There, in terms of, say, the biotech sectors, we're doing reasonably well. In terms of the number of companies in Canada, we're again at about fourth or fifth in the world. The problem is that we don't have very many large ones. So we have a lot of very small biotech companies in Canada, and I think the challenge we have around competitiveness is making sure that we have the intellectual property and the business environment to allow that to grow.
So we have good investment, if you like, in terms of the science, and I think we can show progress there. We have good investment in terms of the number of companies. I think to move those companies up to the level of a Genentech, as I mentioned, is something that would really be very exciting for us in Canada, if we could.
Thank you, Mr. Chairperson.
It seems to me what I'm hearing most of the panellists say—and I don't want to put words in your mouth, and I don't want to try to bias the discussion, which the chair will accuse me of—what you seem to be saying is that it's more important at this point to be looking at investing on a strategic basis in various sectors of the Canadian social fabric and economy, as opposed to tax cuts.
I think, Rita, you said it in your answer to John McCallum that tax cuts at this point are not a very positive public policy in the face of the dire needs we're facing.
I'd like some of you to comment on that, because I don't think the question is the GST cut versus the personal income tax cut at this point. It is really investing in areas where we can see some growth and positive changes.
Maybe I'll start with Tenants.
I want to repeat that we are well aware that many families are struggling financially and that there are a range of supports those families need. The point I was making before was that the evidence and the experience is very clear. Generally a tax cut—and Michael can speak way better than I can to the effectiveness of various tax cuts—will not create the child care system that children, their families, the economy, and the community benefit from.
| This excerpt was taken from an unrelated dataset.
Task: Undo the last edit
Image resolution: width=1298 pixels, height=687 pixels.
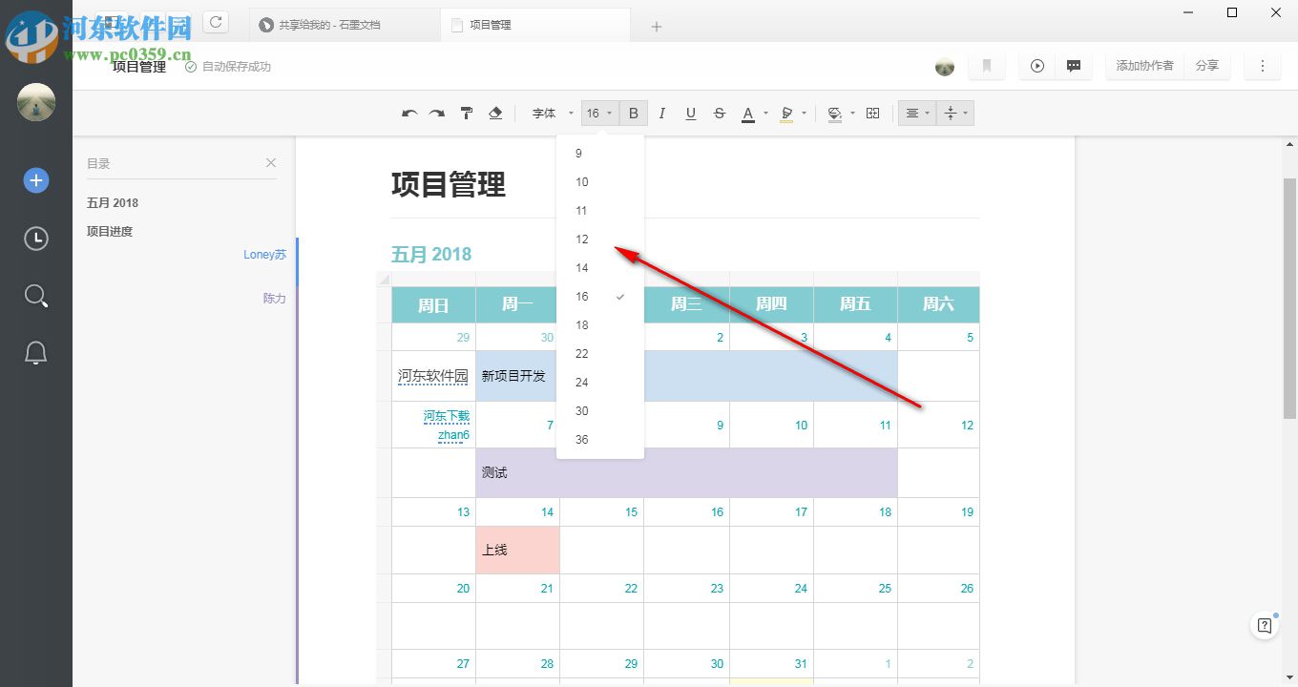Action: pyautogui.click(x=408, y=113)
We think the evidence is indisputable, and it is indisputable among our trading partners. Actually, just this morning I received the chart from the latest OECD report that shows public expenditures on early childhood education and care services in selected OECD countries, and Canada is spending less than 0.5% of GDP—the lowest of the 14.
This is not a wise way to think about both our current and future social and economic health, and clearly we are in a position where we can afford to do way better.
I'm not sure if that answers your particular question, but again we don't think this is a choice between a series of measures that ensure families have a decent enough income to put a roof over their head and food on the table, and investing in a range of quality early childhood services to promote healthy development.